Aqui, vem à baila a adoção de protocolo pelo Ministério da Saúde para expandir o uso da cloroquina em situações de sintomas leves de Covid-19. Primeiramente, é importante referir que múltiplos estudos tem sido produzidos que apontam para a ineficácia e até o risco do uso da cloroquina. Logo após o protocolo ser adotado pelo Ministério da Saúde, o jornal científico The Lancet publicou, em 22 de maio, estudo que acompanhou 100 mil pacientes em todo o mundo e que apontou não apenas a ineficácia do fármaco para combater a Covid-19, mas também o risco de ataque cardíaco nos pacientes, com aumento da mortalidade.
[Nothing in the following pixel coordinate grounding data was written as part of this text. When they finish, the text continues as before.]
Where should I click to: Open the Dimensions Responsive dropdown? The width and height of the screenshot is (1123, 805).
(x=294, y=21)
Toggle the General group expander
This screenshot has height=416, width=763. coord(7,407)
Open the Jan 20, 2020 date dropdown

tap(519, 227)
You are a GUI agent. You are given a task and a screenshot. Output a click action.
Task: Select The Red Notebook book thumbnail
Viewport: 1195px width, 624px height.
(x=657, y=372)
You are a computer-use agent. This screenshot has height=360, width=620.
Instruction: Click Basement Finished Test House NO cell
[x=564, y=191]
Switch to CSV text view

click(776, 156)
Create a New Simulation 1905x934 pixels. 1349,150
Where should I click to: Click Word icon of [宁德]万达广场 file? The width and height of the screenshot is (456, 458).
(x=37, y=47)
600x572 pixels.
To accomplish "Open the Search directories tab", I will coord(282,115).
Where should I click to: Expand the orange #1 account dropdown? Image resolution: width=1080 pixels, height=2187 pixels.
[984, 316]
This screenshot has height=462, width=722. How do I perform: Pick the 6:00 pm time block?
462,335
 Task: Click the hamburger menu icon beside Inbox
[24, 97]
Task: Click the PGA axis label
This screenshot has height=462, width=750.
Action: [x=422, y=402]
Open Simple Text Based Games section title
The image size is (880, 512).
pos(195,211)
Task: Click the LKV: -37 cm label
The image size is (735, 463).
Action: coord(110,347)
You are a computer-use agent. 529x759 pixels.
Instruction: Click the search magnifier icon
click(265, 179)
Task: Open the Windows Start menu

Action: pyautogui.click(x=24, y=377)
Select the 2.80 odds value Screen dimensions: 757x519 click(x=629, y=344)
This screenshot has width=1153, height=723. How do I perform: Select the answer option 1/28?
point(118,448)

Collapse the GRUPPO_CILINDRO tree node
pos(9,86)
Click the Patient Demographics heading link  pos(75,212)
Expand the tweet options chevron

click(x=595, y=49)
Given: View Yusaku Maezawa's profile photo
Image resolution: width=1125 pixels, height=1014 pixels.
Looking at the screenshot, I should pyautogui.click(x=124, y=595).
Diversas entidades médicas no país, logo após a publicação do novo protocolo pelo Ministério da Saúde, fizeram coro contra o uso da cloroquina de forma ampla, como indicado no ato protocolo. Aliás, a própria justificativa do ato que liberou o uso guarda o germe da responsabilização estatal: "até o momento não existem evidências científicas robustas que possibilitem a indicação de terapia farmacológica específica para a Covid-19”. E é importante também reconhecer que a tentativa de terceirizar a responsabilidade ao médico pelo uso do fármaco não é suficiente para afastar a responsabilidade estatal que provê uma orientação para a comunidade médica e para toda a sociedade.
Igualmente, não subsiste o último recurso do protocolo do Ministério da Saúde em secundar-se no Parecer 004 do Conselho Federal de Medicina (CFM), de 16 de abril de 2020. Ocorre que, ao contrário do protocolo estatal que expande o uso do fármaco, o parecer adotado pelo CFM é claro a considerar o uso da cloroquina e hidroxicloroquina apenas em condições excepcionais. As diversas recomendações de orientação aos pacientes quanto à inexistência de comprovação da eficácia do uso da cloroquina para tratar a Covid-19, presente no parecer do CFM, sequer são referidas no protocolo do Ministério da Saúde.
Aliás, a decisão foi tomada, sem a oitiva da Comissão Nacional de Incorporação de Tecnologias do SUS (CONITEC), e são reveladoras as palavras da Secretária Gestão de Trabalho e de Educação na Saúde do Ministério da Saúde, Mayra Pinheiro, para justificar a medida: "Estamos falando de uma guerra onde precisamos disponibilizar o direito que é clamado por brasileiros" (Folha de São Paulo, 20/5/2020). Aparentemente, o elemento catalizador da decisão foi o político e não o técnico. Tudo considerado, o caso do protocolo da cloroquina adotado pelo Ministério da Saúde pode ser o primeiro caso em que venha a ser aplicado o entendimento do Supremo Tribunal Federal do que seja erro grosseiro.